Document extract:
•••

Monday, February 29, 2016

An Open Letter to the Good Times




               The Good Times

               When I hear those words, I think of nothing but photographs. Hundreds of photographs. Photographs of two smiling people; two young people in love. When I hear those words, I imagine two voices laughing and joking with each other for hours; two voices whispering “I love you” before they fall asleep on the phone together. When I hear those words, I see the colors blue and gold. When I hear the words “the good times,” I recall so many numbers; 11, 21, 24, 26. I recall a pug, a black lab, and a black cat. I recall every “good time” we ever had.

               The words “the good times” now are nothing more than memories fading away more and more each day. They are the photographs I still keep tucked away in their own private album on my computer. They are the numbers 11, 21, 24, 26 which meant so much to us. They are the days we spent in your living room tickling each other as if it were life or death until we got tired, surrendered, and finally fell asleep in each other’s arms. They are the times we fought and screamed for hours over nothing because of how stubborn we both were. They are the “I love you” more fights, the “I miss you” hugs, the “I’ll never leave you” promises. They are the most perfect days; the days we thought would last forever.

               The Good Times

               Those times now are in the past. From May 11, 2015 through February 4, 2016; those days must be let go now. It is time for me to package up the memories in my mind just as I packaged up your hoodies and presents. It is time for me to put them in a box in the back of my brain as I did when I put your belongings in a box under my bed. From the day we first met, to the day we last kissed; those memories and experiences in paradise must be shoved away into the dark places of my mind where I keep the brightest and happiest moments of my life. It is time to let go of these days and never look back. It is time to move on.

•••

Stated task a: In the open letter about the good times, what span of dates does the writer say must now be let go?
The text and the records come from unrelated sources.

Records from a dataset:
•••

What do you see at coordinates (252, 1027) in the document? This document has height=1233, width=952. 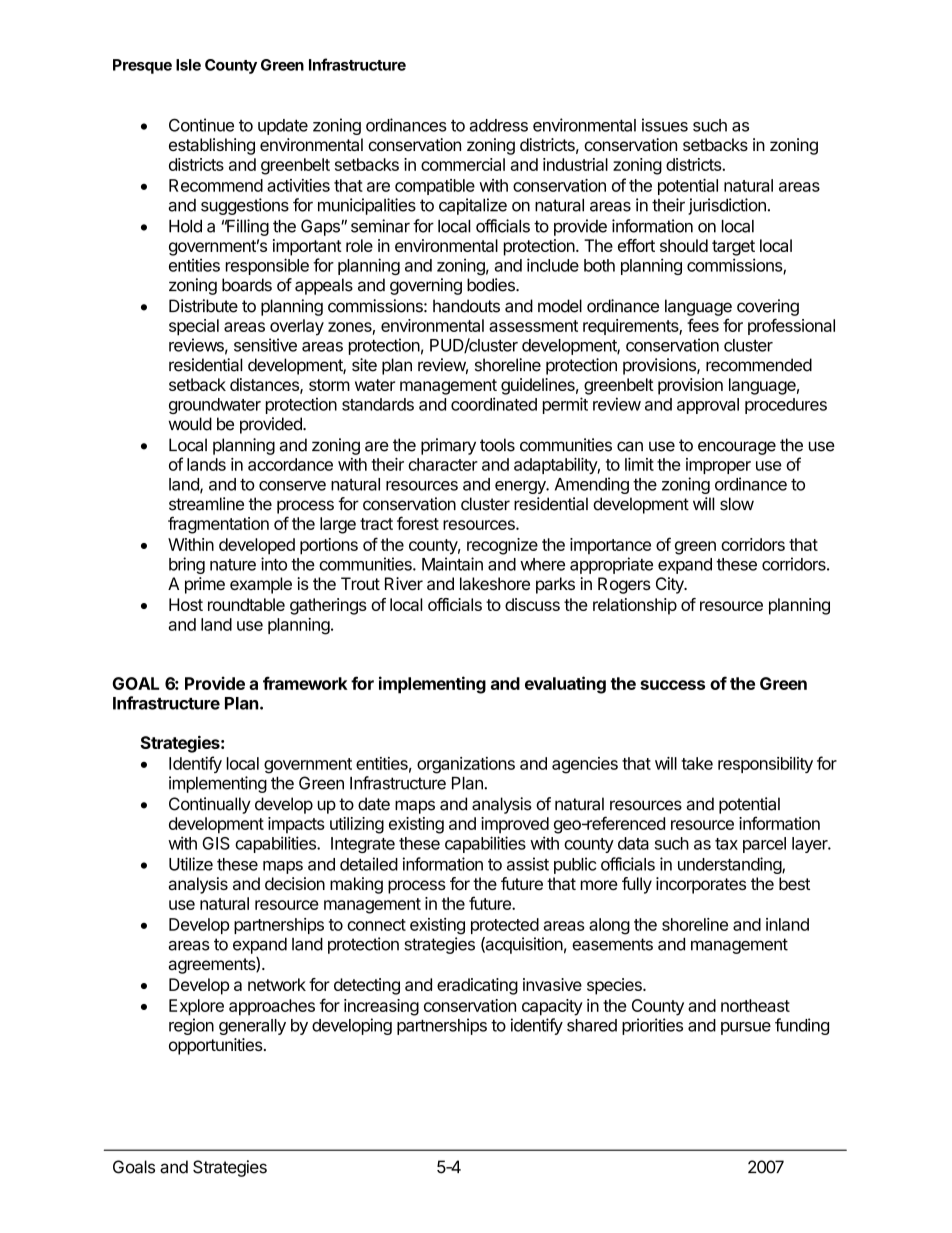 I see `generally` at bounding box center [252, 1027].
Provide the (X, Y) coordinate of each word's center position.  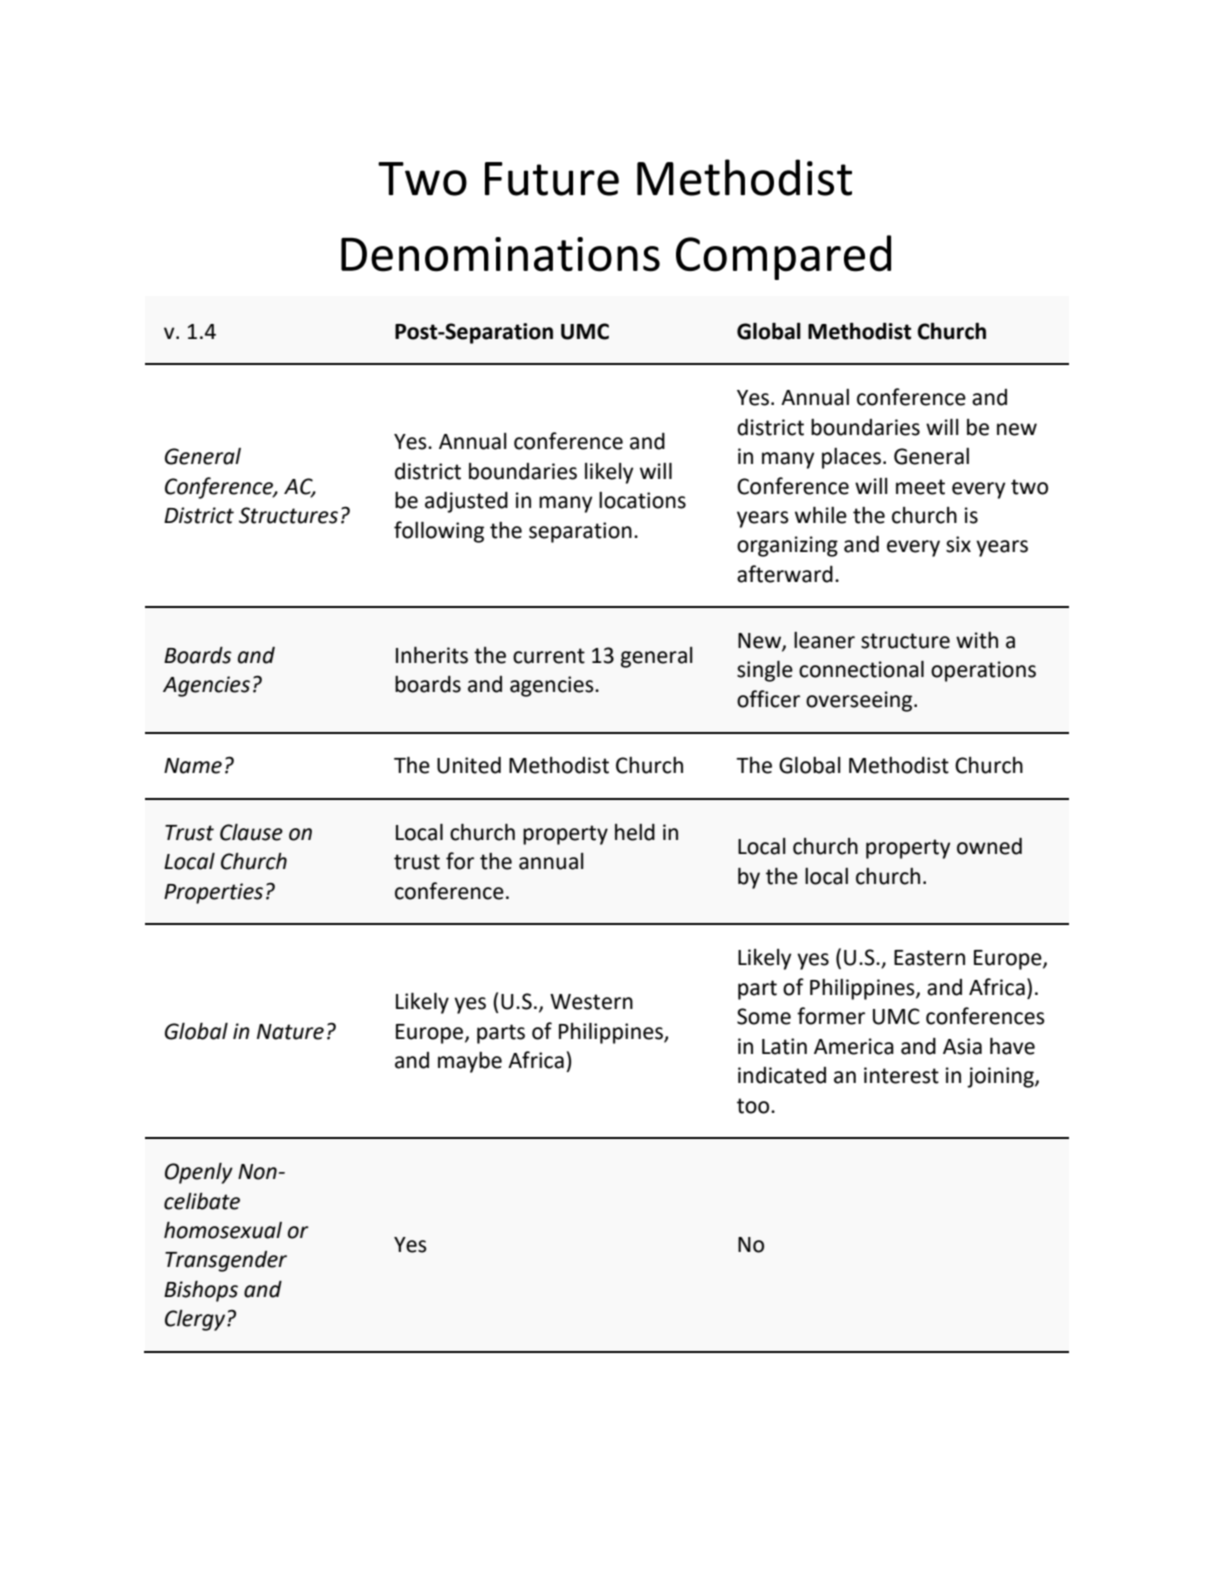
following (439, 532)
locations (642, 500)
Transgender (226, 1261)
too (754, 1106)
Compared (783, 257)
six (958, 544)
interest (901, 1075)
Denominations (500, 254)
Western (591, 1002)
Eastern (929, 958)
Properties (213, 893)
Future (552, 179)
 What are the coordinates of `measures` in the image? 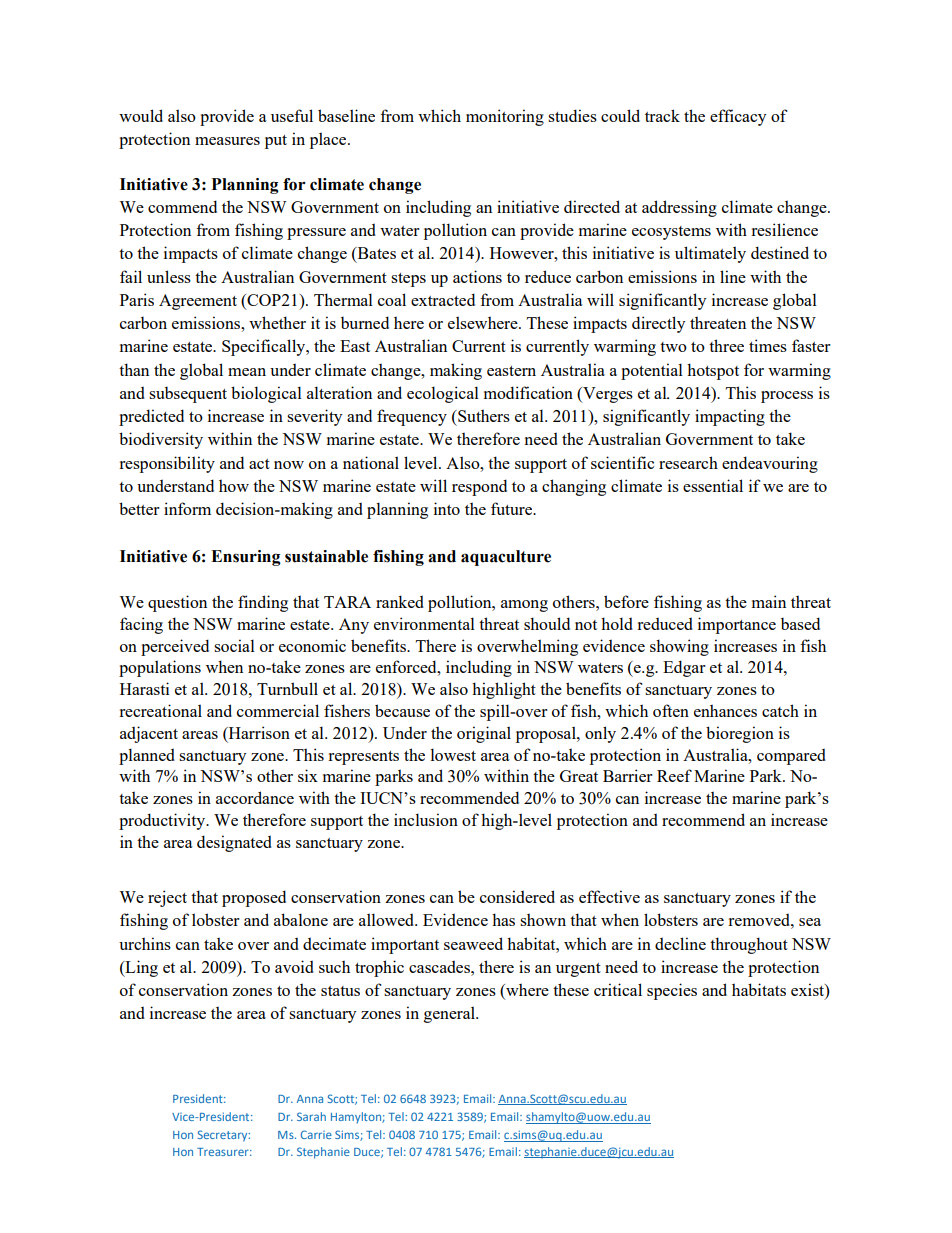 It's located at (227, 141).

•••

Stated task b: Return the lines of the records from the line with "Provide the (X, Y)" to the line with "Properties (213, 893)", both included, and omit the pictures.

Written reply a: From May 11, 2015 through February 4, 2016.

Written reply b:
Provide the (X, Y) coordinate of each word's center position.  
following (439, 532)
locations (642, 500)
Transgender (226, 1261)
too (754, 1106)
Compared (783, 257)
six (958, 544)
interest (901, 1075)
Denominations (500, 254)
Western (591, 1002)
Eastern (929, 958)
Properties (213, 893)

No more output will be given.